◆ WHAT IS REQUIRED:
Write out exactly the lines below that run from the one containing "You are a computer-use" through the one containing "Instruction: Click 'Connect", both included, with no other lines.

DATA EXTRACT START

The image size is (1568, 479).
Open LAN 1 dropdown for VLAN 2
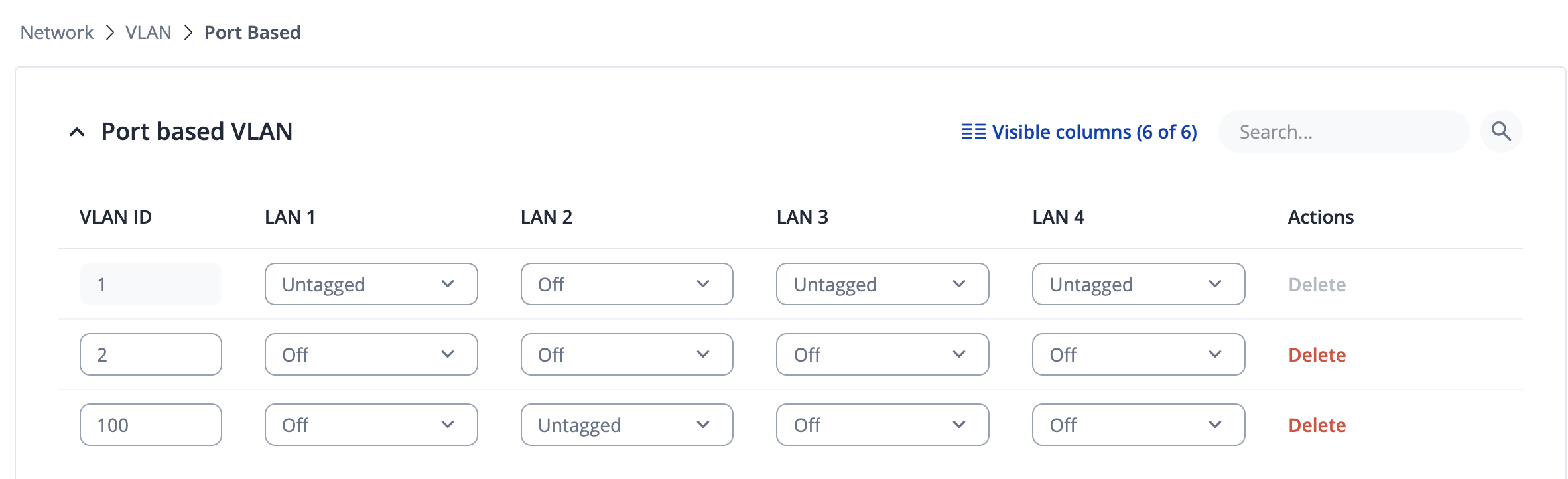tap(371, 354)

DATA EXTRACT END
DATA EXTRACT START

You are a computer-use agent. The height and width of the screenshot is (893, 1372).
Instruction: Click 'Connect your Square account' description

DATA EXTRACT END
DATA EXTRACT START

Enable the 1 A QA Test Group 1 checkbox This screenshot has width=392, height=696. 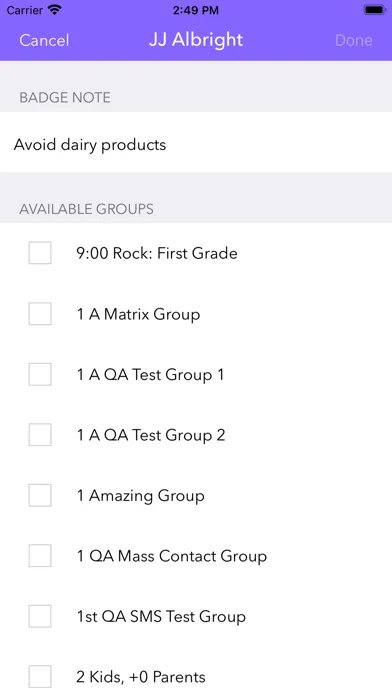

DATA EXTRACT END

◆ EXERCISE SOLUTION:
You are a computer-use agent. The height and width of the screenshot is (893, 1372).
Instruction: Click 'Connect your Square account' description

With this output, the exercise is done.